Of course, answers will vary, as we all come from different family and community cultures, with regard to co-sleeping and related practices.

For our family, actual co-sleeping fades from the repertoire just before puberty. Mattress at the foot of the bed is still an available tool for us during adolescence (for others, it probably depends a lot on how frequently it is used, and how you and your partner feel about its impact on adult time). We also use another intermediate strategy, which is sitting in the child's bedroom, next to or on the bed, keeping company. And I see no reason ever to end cuddles at bedtime, as long as mutually desirable. wink
Posted By: greenlotus Re: For those with poor sleepers... - 01/13/16 02:05 AM
Our DD10 and DD11 show up at our bedside after nightmares, and when they are stressed. It's rarer and rarer with the 11 year old, and she asks, "Am I too old to sleep in your bed?" I know they will soon decide it's not ok to sleep with us. I just hope they always snuggle at bedtime!!!!
My brother in law was not born in the US, and he is baffled by the backlash against co-sleeping. It is common in his country (as with many around the world).
Posted By: Pemberley Re: For those with poor sleepers... - 01/13/16 01:09 PM
DD11 has always been a terrible sleeper so we have tried just about everything except the mattress at the foot of our bed - no way she ever would have stayed there. With melatonin she is falling asleep easier and staying asleep but is still very, very active in her sleep. For years the routine was one of us laying next to her reading, turning off the light and staying there until she fell asleep. Clutching us. Occasionally there were short periods of time when she would let us leave after reading or even put herself to sleep without us reading but these tended to be short lived. We would find her walking around the house or hear her throwing herself into the wall as she rolled around in her sleep. We would hear talking, laughing, shouting, crying in her sleep. It was never restful and she frequently asked to sleep with me "in the big bed". We were willing to do almost anything in an effort to get her the sleep she needed.

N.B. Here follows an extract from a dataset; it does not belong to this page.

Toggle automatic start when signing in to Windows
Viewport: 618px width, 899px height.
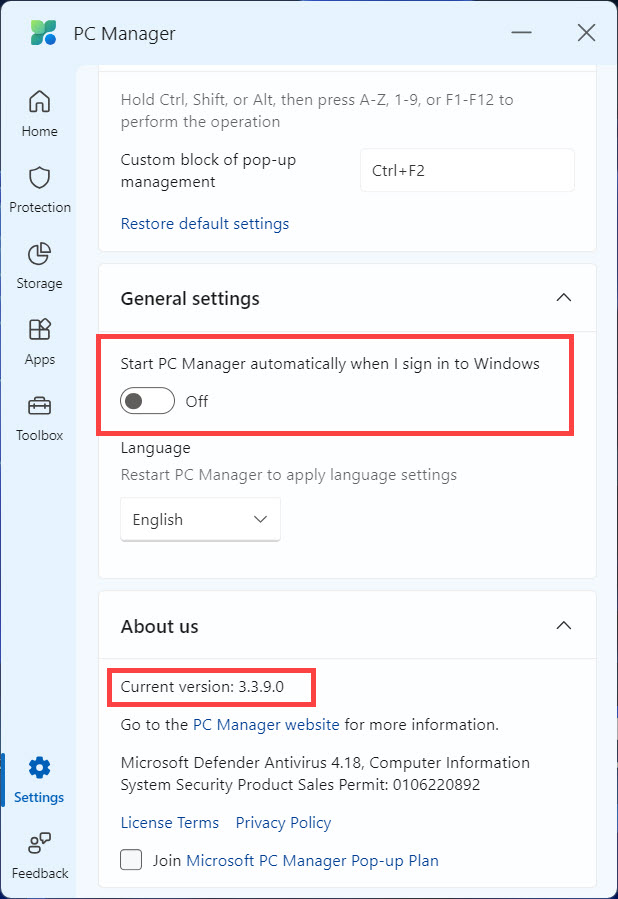147,401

I have spent the last year focused on identifying exactly what her multitude of LD and physical issues were and trying to determine if anything could be done about any of them. In the process we weaned her off migraine meds, got a clean bill of health on the anxiety and identified several new areas to remediate. We also got her school program functioning well to meet the needs of both her E's. In other words we are in the best shape we have ever been on this 2E journey. And yet DD decided on non school nights she was going to sleep with me. Period. I figured she has so much she has to deal with it was not a battle I was going to wage.

The first night of summer break she climbed into my bed declaring it a non school night - and she stayed the rest of the summer. At the age of 10 1/2. DH is very active overnight and never sleeps through. He watches tv, does artwork or even goes to campus to grade or work on a project in the middle of the night. When he gets tired he will fall asleep on the couch for a while. No he is never really rested but DD being in our bed didn't really affect him too much...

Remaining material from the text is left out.